I am becoming an ardent fan of the late writer, Roberto Bolano. Last fall I completed his Savage Detectives, a long and complicated tale about a group of young poets in Mexico who spend a good portion of the literary work driving around the Sonoran Desert of northern Mexico looking for a poet who disappeared several decades earlier. And while that plot may sound as though it is less than gripping, it was a surprisingly good read.

Bolano died a few years ago just as he was finishing up 2666, a long tale (900 pages) about the very real murders of hundreds of females in Ciudad Juarez (las muertas de Juarez), and how those murders figured in Bolano's fictional tale of a reclusive German author who was being pursued by three fans - professors of German literature. And where does this pursuit take place? Why across the Sonoran Desert, of course.

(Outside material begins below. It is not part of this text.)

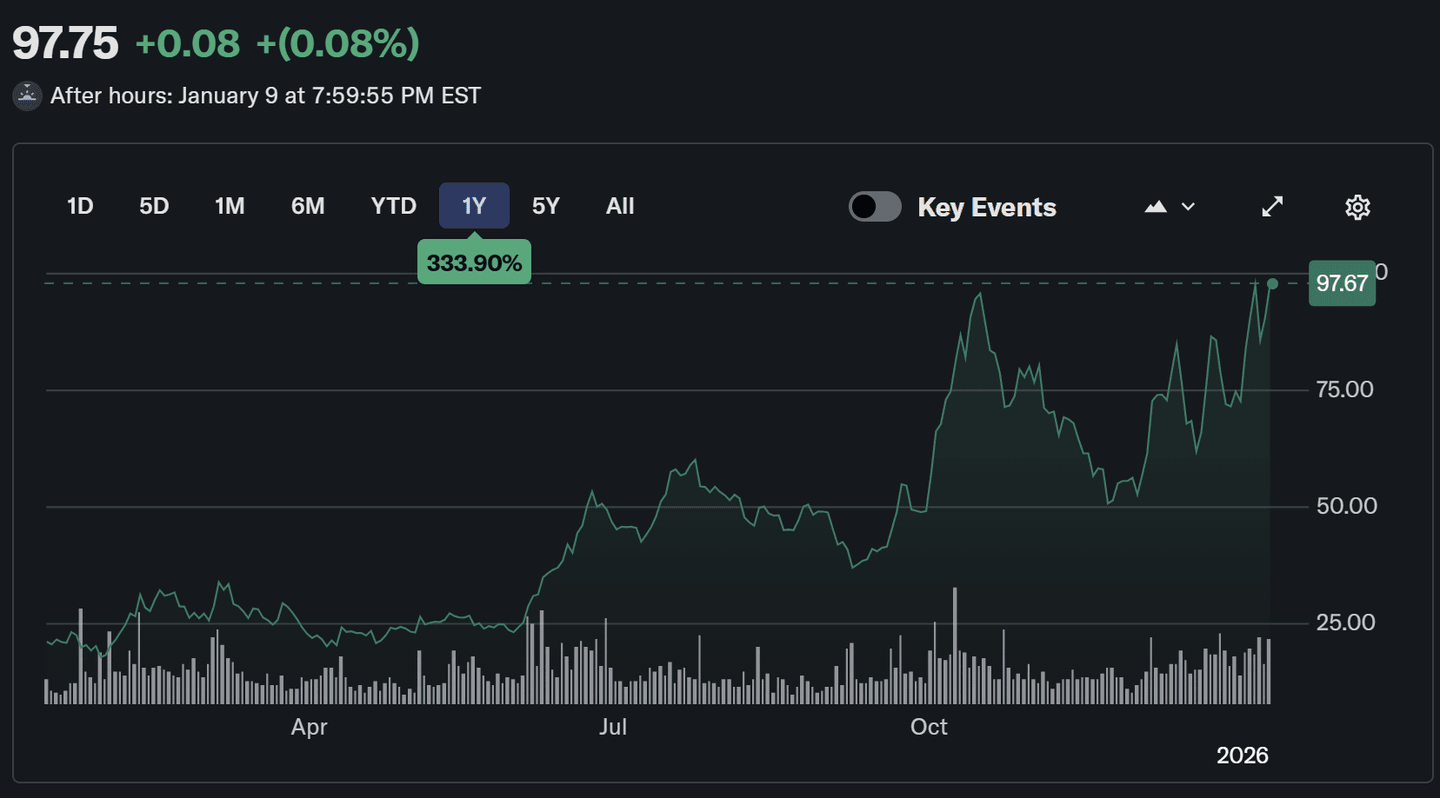1440x798 pixels.
Task: Show the 6M chart range
Action: [x=308, y=206]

It is the setting, I suppose, that draws me to Bolano - that and his very unique writing voice. I have been to many of the small Arizona towns that are discussed in this work, and the starkness of the Sonoran confronts me every day. But I am also a fan of Bolano's expansive pallet as he pursues his characters and story line across two continents and eight decades. Reading a work by Roberto Bolano is very much like tackling Tolstoy or Dostoyevsky - definitely not a task for sissies.

When this swine flu thing finally dries up and the drug cartels start behaving like gentlemen, I may make an extended literary tour into northern Mexico and visit Bolano's haunts on that side of the border. It would be a unique experience to let his work guide me through the ragged desert communities that populate his tales.

I look forward to the day when I can make that trip. I look forward to the day when we as a country can open or hearts and our borders to the good people of Mexico.

1 comment:

Xobekim said...

!Feliz Cinco De Mayo!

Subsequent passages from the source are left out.